I’m in my 20s, like most of the camp counselors, at the beginning of a two-month stint at a camp for inner city kids. The counselors all arrived early for initial introductions and icebreakers, and now we’ve hit the part of orientation I like to call “forced mingling through group games.” Rough girls from tough neighborhoods I can handle, but this, this is scary. Suddenly a thought crosses the panicked blank of my mind and I begin to ramble at the ring of faces watching me.
“You know that thing that hangs down everyone’s throat?”
Polite, uncomprehending stares. I start again.
“Have you ever read a story about someone yawning or about an animal opening its mouth really wide to swallow something?”
They look perplexed, but interested.
“In those pictures, there’s always something pink hanging in the dark opening, further back than the teeth, not quite in the throat. It’s called a uvula.”

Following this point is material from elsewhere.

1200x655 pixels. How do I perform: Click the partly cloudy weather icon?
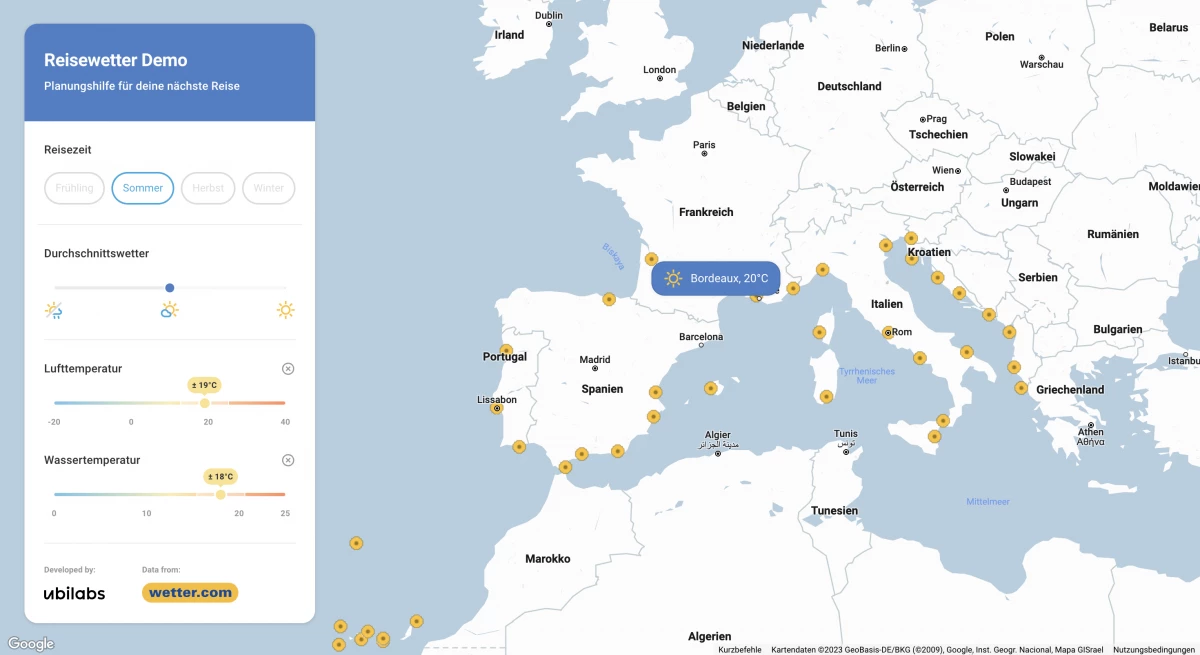point(170,310)
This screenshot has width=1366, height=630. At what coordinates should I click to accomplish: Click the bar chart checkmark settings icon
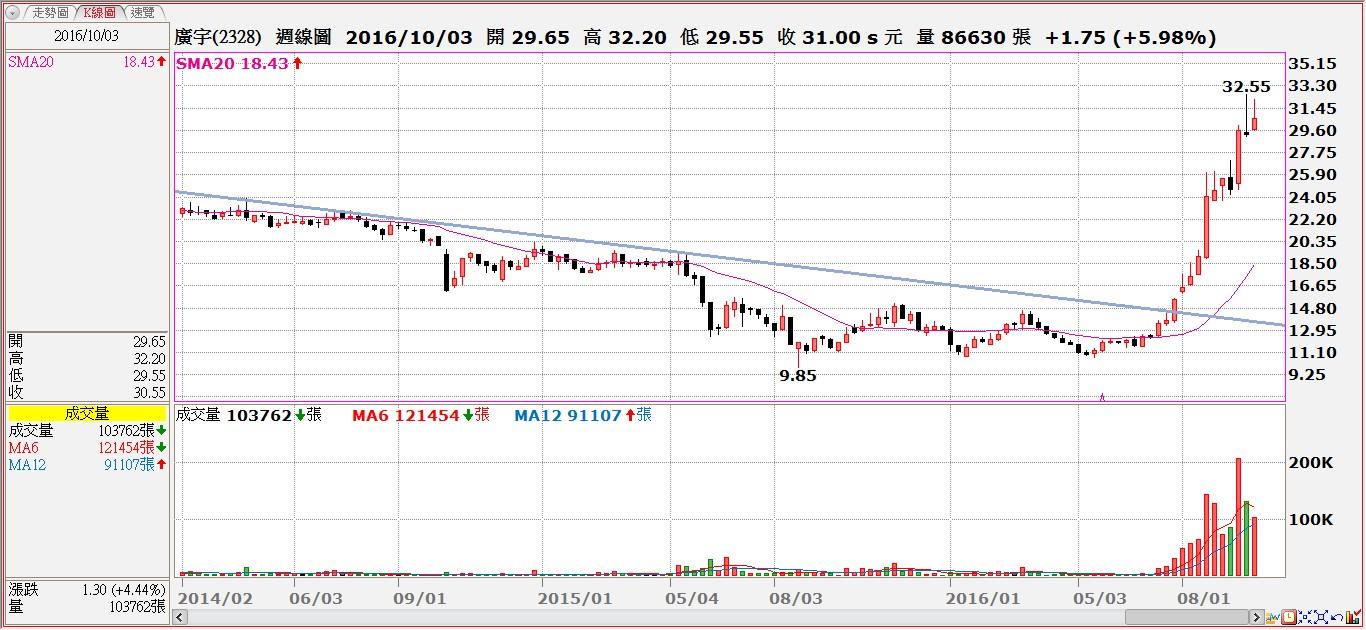1353,617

I’m not sure they’re following.
“Do you know what I’m talking about?”
A few nods.
“Well … I’ve never met anyone who is like me in this way: I have two of those.”

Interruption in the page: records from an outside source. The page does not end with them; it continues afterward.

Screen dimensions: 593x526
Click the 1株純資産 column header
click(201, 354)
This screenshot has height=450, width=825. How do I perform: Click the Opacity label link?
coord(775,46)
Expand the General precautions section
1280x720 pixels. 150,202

I take a deep breath and sit back down, glad it’s over. There is a stunned silence while they all move from mental images of yawning storybook bears to visions of what can be found in my deceptively normal looking mouth.
Then something happens that I could not have expected. Everyone starts to clap and a few people cheer.
I am astounded. My heart warms. They like my interesting fact!
In the years that follow, I tuck this memory away, filing this fact in a mental drawer for future situations where I’m expected to say something astounding about myself. I’ve learned to take the pressure off of myself to be exceptional, when in fact all I have to do is share a bit about who I am.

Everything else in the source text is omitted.